» TASK TO CARRY OUT:
Copy out word for word the part of the records that opens with the line containing "What do you see at coordinates (31, 299)" and closes with the line containing "legend-name: MA 100", including both of those lines.

=== DATA LISTING ===

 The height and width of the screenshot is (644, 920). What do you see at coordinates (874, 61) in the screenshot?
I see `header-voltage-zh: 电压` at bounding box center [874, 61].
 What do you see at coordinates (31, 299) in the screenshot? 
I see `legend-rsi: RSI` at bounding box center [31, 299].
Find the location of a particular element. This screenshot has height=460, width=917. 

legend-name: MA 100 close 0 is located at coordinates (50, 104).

===
=== DATA LISTING ===

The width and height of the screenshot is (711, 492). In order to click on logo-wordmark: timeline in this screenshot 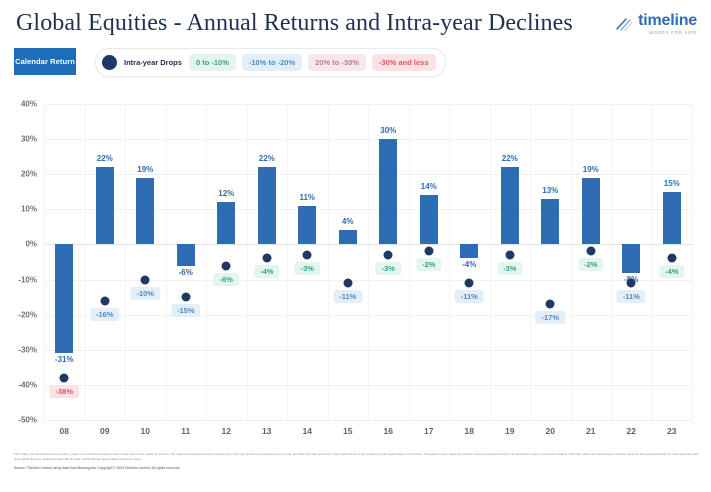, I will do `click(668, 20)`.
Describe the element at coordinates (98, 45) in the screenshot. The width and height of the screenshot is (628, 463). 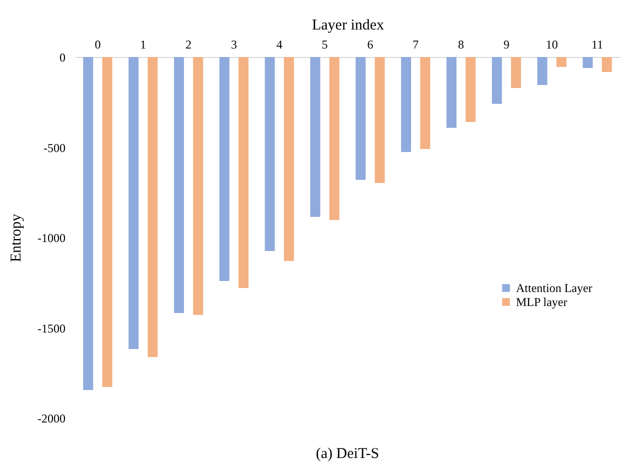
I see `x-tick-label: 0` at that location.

===

» TASK RESULT:
 What do you see at coordinates (31, 299) in the screenshot? 
I see `legend-rsi: RSI` at bounding box center [31, 299].
Find the location of a particular element. This screenshot has height=460, width=917. 

legend-name: MA 100 close 0 is located at coordinates (50, 104).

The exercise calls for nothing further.